Suisse Quand l’étranger devient le bouc-émissaire idéal

18 février 2014
Il y a des jours où tout semble aller de travers. Vendredi dernier, par exemple, le récipient dans lequel je transportais mon repas de midi est tombé par terre en éclaboussant mes pantalons de sauce tomate. Le soir, alors que j’écrivais bêtement un SMS sans regarder où je mettais les pieds, j’ai marché en plein dans une crotte de chien. Je me suis demandé s’il valait mieux rire ou pleurer de cette journée ; j’ai pris le parti d’en rire.

Manon Schick Manon Schick, directrice de la section suisse d'Amnesty International © Amnesty International

Par contre, je me demande si je ne vais pas finir par pleurer à cause des conséquences du vote du 9 février 2014 contre l’immigration de masse. Tous les principes sur lesquels se base notre Etat de droit semblent prendre l’eau lorsqu’il s’agit des étrangers.

Ce même vendredi où je pestais contre ma maladresse, la Commission des institutions politiques du Conseil national a accepté à une large majorité d’enterrer les principes de proportionnalité et d’égalité de traitement. Les parlementaires débattaient de l’application de l’initiative pour le renvoi des criminels étrangers, elle aussi acceptée par une courte majorité de la population suisse, et dont la mise en œuvre contredit non seulement les obligations internationales de notre pays, mais également notre propre Constitution.

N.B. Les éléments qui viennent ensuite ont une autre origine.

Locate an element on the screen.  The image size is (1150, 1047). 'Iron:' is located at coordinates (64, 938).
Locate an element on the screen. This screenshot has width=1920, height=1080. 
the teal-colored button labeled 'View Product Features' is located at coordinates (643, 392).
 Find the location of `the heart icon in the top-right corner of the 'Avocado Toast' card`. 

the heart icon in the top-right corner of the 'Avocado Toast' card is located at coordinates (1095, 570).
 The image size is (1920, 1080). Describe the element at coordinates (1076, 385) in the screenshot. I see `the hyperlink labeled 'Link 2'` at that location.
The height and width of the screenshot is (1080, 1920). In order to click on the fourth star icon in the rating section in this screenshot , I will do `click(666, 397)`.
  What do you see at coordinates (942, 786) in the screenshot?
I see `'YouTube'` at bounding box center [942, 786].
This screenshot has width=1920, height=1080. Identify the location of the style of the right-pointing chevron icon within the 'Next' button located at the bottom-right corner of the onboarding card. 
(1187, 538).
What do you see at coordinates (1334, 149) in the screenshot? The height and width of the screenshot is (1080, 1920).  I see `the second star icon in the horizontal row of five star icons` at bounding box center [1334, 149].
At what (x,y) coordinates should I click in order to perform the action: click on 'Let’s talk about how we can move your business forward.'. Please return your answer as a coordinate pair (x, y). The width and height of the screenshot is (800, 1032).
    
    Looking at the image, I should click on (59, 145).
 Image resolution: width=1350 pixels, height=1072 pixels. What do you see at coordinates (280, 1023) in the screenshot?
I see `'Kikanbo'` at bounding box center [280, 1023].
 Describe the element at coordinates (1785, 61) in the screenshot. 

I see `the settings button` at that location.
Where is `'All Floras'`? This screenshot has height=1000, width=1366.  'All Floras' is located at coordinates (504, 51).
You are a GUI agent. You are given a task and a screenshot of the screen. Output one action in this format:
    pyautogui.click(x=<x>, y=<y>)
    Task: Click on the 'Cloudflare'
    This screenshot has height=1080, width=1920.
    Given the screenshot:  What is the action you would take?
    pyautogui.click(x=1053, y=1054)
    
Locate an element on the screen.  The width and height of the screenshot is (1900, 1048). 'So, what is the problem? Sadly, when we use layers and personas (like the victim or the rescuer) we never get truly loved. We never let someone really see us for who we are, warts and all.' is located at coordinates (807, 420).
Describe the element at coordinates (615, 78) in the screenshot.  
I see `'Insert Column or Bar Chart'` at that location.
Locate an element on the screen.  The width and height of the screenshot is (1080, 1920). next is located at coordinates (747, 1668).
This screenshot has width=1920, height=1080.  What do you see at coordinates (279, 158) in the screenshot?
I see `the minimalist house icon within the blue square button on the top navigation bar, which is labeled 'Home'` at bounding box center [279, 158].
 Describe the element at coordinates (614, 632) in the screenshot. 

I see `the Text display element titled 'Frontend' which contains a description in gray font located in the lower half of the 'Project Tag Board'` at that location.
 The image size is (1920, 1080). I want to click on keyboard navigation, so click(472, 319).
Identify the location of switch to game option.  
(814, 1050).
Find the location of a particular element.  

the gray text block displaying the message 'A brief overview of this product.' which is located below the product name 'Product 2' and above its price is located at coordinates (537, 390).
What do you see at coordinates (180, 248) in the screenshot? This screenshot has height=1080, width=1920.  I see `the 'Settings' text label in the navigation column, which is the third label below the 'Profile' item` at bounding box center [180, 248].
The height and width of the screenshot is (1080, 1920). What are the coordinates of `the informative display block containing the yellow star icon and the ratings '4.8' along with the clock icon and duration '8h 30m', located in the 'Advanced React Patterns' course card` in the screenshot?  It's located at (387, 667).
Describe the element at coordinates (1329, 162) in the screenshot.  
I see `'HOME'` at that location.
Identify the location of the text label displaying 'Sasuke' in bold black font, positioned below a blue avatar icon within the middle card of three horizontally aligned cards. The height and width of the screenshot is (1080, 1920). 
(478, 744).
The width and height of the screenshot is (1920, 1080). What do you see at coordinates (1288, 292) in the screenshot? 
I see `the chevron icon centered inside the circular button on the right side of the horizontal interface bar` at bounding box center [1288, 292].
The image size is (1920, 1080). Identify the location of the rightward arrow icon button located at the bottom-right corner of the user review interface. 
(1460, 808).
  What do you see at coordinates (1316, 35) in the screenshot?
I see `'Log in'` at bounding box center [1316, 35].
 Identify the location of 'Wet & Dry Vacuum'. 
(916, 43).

Bien sûr, le Conseil national devra se prononcer à son tour lors de la session de mars, mais il est probable qu’il suive la recommandation de sa commission, à savoir que toute personne étrangère qui a commis l’un des délits figurant sur la liste mentionnée par l’initiative devra automatiquement être expulsée, quelle que soit la durée de la peine à laquelle elle a été condamnée. Le Conseil fédéral avait proposé de fixer un seuil minimal de deux ans de condamnation pour décider de l’expulsion, mais il n’a pas été suivi.

Prenons l’exemple d’un jeune d’origine étrangère, né en Suisse et qui y a fait toute sa scolarité, qui se ferait condamner plusieurs fois pour participation à une bagarre, trafic de drogue ou perception indue de l’aide sociale. Il aurait beau n’avoir été condamné qu’à de très courtes peines de prison, le fait qu’il soit récidiviste suffirait à le faire renvoyer dans son pays d’origine, où il n’a jamais vécu.

Les juges n’auront plus aucune marge de manœuvre pour juger de la situation personnelle d’un délinquant. On met ainsi dans le même panier des personnes qui ont commis des délits relativement mineurs et des violeurs, des brigands ou encore des assassins. Par contre, les criminels en col blanc pourront poursuivre leurs activités de blanchiment sans crainte d’être expulsés.

Cela me préoccupe que des politiciens soient prêts à fouler aux pieds des principes élémentaires du droit. Aujourd’hui ce sont les étrangers qui sont visés, qu’en sera-t-il demain ? Espérons que l’hystérie collective post-9 février se calme et que la Suisse puisse retrouver rapidement ce qui a fait sa force : le respect des droits de chacun.